**TESTO DI PARTENZA**:
__________

Ultime Notizie
Napoli, sollievo per gli spazzini: Regione sblocca stipendi Consorzio Bacino
Napoli respira sollievo: dopo mesi di proteste e code infinite agli sportelli, arrivano gli stipendi ai lavoratori del Consorzio unico di bacino Napoli-Caserta. Famiglie intere, dai Quartieri Spagnoli a Caserta, tirano un sospiro tra le mura scrostate.
L’annuncio è arrivato come un fulmine a ciel sereno. L’assessore all’Ambiente della Regione Campania, Claudia Pecoraro, ha tagliato i nodi: “Con l’approvazione del debito fuori bilancio abbiamo stanziato le risorse necessarie per saldare gli arretrati”.
Da troppo tempo, questi operai – spazzini, netturbini, uomini e donne che tengono pulite le strade di una città che non dorme mai – lottavano per un piatto sulla tavola. Code sotto il sole cocente di Fuorigrotta, sit-in davanti al Palazzo regionale. “Pensavo di perdere la casa”, ci confida Salvatore, 52 anni, da anni nel Consorzio. “Ora posso guardare i miei figli negli occhi”.

__________

**ORDINE DI LAVORO 1**: Restituisci senza alcuna modifica il passo dell'articolo sugli stipendi degli spazzini di Napoli che va da "Ultime Notizie" fino a "le mura scrostate." incluso.
**ORDINE DI LAVORO 2**: Riprendi la stesura dell'articolo sugli stipendi degli spazzini di Napoli subito dopo la sua ultima frase.
Il materiale riportato più avanti non serve.

__________

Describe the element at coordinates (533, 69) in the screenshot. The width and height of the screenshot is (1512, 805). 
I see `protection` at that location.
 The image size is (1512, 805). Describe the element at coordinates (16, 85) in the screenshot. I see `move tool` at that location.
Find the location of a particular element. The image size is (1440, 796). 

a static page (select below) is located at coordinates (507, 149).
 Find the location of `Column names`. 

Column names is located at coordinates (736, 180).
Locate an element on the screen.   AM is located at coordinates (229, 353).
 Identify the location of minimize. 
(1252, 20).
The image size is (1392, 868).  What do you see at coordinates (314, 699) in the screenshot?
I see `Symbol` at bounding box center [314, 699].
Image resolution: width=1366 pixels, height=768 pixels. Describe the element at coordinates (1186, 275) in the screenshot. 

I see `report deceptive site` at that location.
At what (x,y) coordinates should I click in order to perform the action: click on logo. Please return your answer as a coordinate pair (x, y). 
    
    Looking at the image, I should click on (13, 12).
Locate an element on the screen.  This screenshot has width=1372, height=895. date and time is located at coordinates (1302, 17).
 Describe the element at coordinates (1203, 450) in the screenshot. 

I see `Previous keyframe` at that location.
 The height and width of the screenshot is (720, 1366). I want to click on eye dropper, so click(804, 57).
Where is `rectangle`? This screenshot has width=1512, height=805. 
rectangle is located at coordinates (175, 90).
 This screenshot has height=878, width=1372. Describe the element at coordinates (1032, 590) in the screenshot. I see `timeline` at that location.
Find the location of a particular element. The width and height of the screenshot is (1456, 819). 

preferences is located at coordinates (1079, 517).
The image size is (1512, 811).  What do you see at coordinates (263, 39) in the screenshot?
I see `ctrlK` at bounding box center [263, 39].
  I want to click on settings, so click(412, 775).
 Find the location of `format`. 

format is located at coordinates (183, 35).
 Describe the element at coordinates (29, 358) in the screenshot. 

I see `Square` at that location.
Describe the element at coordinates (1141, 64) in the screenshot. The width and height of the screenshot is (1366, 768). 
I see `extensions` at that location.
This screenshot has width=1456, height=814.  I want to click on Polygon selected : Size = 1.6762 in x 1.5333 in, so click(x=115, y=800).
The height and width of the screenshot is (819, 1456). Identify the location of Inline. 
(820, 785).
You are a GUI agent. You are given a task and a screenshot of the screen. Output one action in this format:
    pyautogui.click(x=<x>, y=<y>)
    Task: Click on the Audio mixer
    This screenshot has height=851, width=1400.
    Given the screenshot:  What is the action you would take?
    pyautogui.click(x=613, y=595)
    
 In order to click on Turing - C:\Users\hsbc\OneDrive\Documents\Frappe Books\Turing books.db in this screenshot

__________

**RISULTATO 1**:
Ultime Notizie
Napoli, sollievo per gli spazzini: Regione sblocca stipendi Consorzio Bacino
Napoli respira sollievo: dopo mesi di proteste e code infinite agli sportelli, arrivano gli stipendi ai lavoratori del Consorzio unico di bacino Napoli-Caserta. Famiglie intere, dai Quartieri Spagnoli a Caserta, tirano un sospiro tra le mura scrostate.

**RISULTATO 2**:
La tensione sale nei vicoli affollati di Napoli. Qui, dove un ritardo in busta paga significa pane razionato, l’urgenza è palpabile. Il Consorzio, che copre il bacino Napoli-Caserta, ha incassato i fondi regionali dopo un’attesa estenuante. Ma le famiglie chiedono garanzie.
I soldi entreranno sui conti entro giorni. La Regione ha sbloccato centinaia di migliaia di euro. Eppure, tra le bancarelle di Pignasecca e i mercati rionali, si sussurra: e il prossimo mese?
La città osserva. I lavoratori esultano, ma la domanda resta sospesa. Basterà questo a spegnere le tensioni? O è solo una tregua in una battaglia che non finisce mai?